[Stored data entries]
■ ■ ■ ■
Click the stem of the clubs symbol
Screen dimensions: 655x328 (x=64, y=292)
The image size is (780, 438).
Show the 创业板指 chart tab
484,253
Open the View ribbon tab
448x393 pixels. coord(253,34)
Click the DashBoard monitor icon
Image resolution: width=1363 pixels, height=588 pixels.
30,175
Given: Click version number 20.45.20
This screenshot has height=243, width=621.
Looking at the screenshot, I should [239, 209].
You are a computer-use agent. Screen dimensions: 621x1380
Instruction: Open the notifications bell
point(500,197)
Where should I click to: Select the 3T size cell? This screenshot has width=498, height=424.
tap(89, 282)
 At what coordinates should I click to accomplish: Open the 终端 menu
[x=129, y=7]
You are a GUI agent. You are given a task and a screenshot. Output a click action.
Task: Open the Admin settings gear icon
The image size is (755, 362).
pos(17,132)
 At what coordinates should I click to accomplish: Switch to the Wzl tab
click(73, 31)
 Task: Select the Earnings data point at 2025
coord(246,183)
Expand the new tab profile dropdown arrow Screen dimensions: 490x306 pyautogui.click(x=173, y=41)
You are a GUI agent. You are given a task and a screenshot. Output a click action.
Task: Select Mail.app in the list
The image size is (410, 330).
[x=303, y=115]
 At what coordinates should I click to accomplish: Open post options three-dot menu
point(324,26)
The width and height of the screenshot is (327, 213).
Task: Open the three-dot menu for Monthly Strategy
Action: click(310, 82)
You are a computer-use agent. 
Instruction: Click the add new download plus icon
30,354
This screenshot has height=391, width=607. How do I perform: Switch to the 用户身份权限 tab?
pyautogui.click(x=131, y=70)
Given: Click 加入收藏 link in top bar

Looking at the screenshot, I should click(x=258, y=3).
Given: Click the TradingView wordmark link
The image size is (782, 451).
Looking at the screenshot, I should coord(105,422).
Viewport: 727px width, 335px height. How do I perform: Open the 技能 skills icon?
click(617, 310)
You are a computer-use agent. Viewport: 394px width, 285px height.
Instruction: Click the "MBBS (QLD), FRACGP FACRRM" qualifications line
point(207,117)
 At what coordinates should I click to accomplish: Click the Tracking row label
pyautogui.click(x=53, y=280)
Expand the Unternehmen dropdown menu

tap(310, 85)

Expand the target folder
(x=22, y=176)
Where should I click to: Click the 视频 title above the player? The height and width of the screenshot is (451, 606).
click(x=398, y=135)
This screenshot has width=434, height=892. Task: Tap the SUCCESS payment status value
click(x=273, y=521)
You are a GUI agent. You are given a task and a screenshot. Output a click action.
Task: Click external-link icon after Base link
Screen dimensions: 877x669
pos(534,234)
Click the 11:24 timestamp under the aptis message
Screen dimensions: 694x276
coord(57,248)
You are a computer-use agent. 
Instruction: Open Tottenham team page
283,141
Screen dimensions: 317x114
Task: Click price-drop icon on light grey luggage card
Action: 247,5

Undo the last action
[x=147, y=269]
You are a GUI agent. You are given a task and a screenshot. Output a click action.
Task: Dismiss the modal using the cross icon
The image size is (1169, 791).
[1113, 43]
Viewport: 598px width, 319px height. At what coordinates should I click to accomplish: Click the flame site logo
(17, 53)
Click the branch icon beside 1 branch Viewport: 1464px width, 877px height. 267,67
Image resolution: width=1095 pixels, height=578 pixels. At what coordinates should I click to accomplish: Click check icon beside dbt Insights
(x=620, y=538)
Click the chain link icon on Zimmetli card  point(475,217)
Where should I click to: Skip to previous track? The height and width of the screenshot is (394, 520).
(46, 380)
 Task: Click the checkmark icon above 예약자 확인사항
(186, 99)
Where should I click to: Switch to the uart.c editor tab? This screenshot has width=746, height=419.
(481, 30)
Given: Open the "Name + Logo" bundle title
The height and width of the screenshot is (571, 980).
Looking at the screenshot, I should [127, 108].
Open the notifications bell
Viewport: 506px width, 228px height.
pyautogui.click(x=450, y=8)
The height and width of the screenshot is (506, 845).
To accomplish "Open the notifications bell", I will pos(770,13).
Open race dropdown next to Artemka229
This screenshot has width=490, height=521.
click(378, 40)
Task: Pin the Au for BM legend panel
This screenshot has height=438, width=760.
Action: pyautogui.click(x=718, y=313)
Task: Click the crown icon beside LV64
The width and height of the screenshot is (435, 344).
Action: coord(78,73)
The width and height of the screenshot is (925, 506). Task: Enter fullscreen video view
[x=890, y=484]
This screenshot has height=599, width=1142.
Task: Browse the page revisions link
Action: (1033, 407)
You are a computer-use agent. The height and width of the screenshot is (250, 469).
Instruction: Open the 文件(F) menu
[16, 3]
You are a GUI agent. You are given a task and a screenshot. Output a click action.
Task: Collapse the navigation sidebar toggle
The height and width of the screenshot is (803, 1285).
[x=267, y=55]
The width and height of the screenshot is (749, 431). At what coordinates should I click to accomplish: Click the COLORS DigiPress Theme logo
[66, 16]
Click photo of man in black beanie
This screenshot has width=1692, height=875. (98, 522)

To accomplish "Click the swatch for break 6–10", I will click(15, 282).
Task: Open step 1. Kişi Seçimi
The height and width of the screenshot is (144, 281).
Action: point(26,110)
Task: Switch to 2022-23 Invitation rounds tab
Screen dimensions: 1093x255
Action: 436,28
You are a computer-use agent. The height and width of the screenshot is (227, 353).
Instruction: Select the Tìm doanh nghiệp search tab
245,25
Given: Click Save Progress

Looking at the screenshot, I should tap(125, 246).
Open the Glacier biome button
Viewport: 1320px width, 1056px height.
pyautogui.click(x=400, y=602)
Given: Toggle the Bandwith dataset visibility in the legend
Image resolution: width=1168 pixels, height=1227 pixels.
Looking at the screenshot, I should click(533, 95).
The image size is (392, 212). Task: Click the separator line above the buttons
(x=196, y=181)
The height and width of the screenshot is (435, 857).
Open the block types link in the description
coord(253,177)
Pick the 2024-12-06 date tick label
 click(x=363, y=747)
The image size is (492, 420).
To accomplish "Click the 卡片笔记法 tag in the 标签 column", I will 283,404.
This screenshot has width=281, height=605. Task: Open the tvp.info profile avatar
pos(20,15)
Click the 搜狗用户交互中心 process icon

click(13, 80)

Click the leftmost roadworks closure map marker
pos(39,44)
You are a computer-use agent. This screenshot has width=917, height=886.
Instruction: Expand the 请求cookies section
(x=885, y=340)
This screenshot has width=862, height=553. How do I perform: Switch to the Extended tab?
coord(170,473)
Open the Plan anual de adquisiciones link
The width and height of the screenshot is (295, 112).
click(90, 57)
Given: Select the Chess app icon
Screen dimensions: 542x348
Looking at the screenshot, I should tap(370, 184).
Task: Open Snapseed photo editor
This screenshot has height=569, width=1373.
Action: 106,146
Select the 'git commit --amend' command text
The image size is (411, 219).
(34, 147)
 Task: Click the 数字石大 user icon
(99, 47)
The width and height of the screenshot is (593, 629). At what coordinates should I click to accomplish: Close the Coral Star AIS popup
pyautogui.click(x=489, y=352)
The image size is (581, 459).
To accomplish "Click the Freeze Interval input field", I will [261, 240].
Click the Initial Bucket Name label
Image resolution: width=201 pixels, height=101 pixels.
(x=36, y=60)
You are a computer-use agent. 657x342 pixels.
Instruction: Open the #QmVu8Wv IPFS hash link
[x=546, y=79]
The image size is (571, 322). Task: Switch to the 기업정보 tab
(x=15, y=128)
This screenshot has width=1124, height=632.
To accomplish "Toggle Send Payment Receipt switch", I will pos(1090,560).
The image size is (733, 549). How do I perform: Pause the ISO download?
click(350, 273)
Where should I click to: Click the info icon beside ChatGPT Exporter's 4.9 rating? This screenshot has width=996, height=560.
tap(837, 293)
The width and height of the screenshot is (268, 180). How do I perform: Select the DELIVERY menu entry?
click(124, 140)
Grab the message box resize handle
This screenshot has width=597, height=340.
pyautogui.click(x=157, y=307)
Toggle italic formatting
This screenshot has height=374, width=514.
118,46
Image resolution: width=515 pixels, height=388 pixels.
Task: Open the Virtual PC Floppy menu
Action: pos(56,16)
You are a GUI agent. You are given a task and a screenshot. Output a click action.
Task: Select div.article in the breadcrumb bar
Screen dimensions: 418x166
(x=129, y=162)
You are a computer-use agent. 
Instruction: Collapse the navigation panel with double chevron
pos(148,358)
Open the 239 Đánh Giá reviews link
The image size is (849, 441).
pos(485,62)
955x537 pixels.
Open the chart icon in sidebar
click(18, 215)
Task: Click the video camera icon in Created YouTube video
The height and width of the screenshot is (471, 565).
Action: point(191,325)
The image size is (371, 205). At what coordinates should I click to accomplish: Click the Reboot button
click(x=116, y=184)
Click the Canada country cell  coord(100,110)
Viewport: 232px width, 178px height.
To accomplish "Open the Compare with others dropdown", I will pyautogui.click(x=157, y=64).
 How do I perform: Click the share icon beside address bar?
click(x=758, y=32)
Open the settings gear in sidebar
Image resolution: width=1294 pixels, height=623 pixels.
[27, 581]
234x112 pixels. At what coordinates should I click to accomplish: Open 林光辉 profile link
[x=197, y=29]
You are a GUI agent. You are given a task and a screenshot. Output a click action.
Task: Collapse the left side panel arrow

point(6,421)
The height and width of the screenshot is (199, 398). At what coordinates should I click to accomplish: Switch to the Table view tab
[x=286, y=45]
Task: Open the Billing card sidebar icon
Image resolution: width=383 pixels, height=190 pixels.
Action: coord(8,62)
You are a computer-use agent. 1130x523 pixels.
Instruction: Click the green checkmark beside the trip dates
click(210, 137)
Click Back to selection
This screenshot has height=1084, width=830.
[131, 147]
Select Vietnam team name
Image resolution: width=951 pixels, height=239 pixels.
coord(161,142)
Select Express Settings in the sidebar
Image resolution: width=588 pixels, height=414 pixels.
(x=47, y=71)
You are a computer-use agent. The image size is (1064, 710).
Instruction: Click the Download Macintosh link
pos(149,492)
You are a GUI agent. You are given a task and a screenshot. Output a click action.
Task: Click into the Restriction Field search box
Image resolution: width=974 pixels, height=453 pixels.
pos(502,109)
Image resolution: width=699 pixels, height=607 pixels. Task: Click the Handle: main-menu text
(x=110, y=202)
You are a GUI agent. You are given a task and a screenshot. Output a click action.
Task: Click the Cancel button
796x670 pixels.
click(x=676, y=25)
■ ■ ■ ■
◆ Work task ◆
Return all lines in the data that include the word "legend".

◆ Exercise response ◆
Task: Pin the Au for BM legend panel
Given: Toggle the Bandwith dataset visibility in the legend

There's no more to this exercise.